Fig. (7) Control platform diagram.

The robot workflow is as shown in Fig. (6).

1. The robot powers on, the WiFi routing communication module starts broadcasting WiFi signals, and waits for the robot control platform to build connection and control.
2. Run the control platform, search for and connect to the robot via WiFi.
3. The control platform confirms WiFi connection is completed, and prompts to select the control mode. Initialization of each module is completed, and the vehicle chassis inspection robot finishes preparation works.
4. Control the robot to move back and forth or left to right via the WSAD four-button keypad or arrow keys on the control platform. It is then possible to control the orientation of the camera platform and the robot hand to perform corresponding actions by dragging the slide bars in the control platform.
5. The vehicle chassis inspection robot can automatically run along with designed routes and collect video images at a certain site, and transmit the videos to the control platform via WiFi for storage.
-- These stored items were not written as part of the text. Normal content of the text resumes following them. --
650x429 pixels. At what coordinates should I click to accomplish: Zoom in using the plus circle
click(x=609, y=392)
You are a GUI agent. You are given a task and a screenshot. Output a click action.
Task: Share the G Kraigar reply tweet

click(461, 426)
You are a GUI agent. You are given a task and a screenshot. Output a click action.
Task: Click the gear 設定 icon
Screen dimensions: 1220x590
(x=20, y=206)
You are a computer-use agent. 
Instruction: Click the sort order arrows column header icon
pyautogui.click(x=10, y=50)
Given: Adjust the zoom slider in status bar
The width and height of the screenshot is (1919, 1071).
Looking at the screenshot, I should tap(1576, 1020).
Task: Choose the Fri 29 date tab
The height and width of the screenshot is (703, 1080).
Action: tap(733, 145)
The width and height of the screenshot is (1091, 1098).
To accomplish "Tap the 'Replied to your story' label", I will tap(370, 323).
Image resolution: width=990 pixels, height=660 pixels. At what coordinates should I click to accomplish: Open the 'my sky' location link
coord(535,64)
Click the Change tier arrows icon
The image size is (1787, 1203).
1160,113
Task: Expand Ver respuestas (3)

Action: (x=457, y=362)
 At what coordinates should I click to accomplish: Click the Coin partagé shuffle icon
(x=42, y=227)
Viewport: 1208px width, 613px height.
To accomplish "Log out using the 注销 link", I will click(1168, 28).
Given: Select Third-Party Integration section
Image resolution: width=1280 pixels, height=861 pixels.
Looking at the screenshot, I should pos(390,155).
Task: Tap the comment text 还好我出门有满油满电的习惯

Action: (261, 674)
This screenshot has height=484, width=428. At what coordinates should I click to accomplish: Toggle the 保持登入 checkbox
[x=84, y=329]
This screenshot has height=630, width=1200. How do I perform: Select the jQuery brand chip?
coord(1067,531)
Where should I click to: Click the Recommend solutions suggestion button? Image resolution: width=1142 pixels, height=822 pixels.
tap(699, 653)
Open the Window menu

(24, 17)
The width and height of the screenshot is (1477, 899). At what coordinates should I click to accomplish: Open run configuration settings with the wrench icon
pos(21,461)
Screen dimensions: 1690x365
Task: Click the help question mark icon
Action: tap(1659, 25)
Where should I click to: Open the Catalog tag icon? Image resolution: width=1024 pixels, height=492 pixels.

It is also possible to artificially control the robot, perform visual check of vehicle chassis at a specific position. The inspection status is as shown in Fig. (8).

Fig. (8) The inspection status of the robot.

When the robot has just completed structures, many disadvantages in structural design started to emerge, leading to unstable operation. The camera coordinates with the entire system in an imperfect manner, often jams, while the videos are sometimes discontinuous. It was found that the root problem is that the transmission structure is somehow irrational and the movement is unstable. The robot has then been revised according to the test results in varying environment.

During experiments, the robot was driven with categorized speed ranges for different road conditions, including a flat concrete floor, a road with different degrees of potholes, roads with different slopes. It was found that the motor speed limit when running on a flat road surface is 115rpm and the camera collected images exhibit jam phenomenon when the speed is above this limit. For the road with potholes, the video jitters seriously when the speed is more than 98rpm, which cannot satisfy the chassis inspection purposes. On the uphill sections, the drive motor stops working when the speed is below 48rpm, and the optimum speed is between 58rpm and 125rpm. According to these experimental results and comprehensive analysis, a gear set has been designed to provide better speed performance.

Some video screenshots captured by the robot are shown in Fig. (9).

Fig. (9) Image captured by the chassis inspection robot.

As shown above, the vehicle chassis inspection robot can provide results that satisfy the requirements of the automotive service industry, fully meet the design objectives. During automatic inspection, the influence of light intensity on the robot detection results is given below Table 1

Table 1
Influence of different light intensity.

Experimental results showed that, between 8:30am and 16:30pm, 96% area of the car chassis can be clearly observed by the robot, which means that the robot can be operated in full order to provide good detection results.

The Table 2 shows how different routes affect time spent on inspection.

Table 2
Time expenditure affected by routes.

When S route as shown in Fig. (10) is used for chassis inspection, the vehicle chassis including inner surface of the tires can be fully detected without dead vision space, leading to good results and high efficiency. After comparison with the data collected from vehicle service companies, it was found that 40% inspection time can be saved after using this robot.

Fig. (10) Robot working site and route.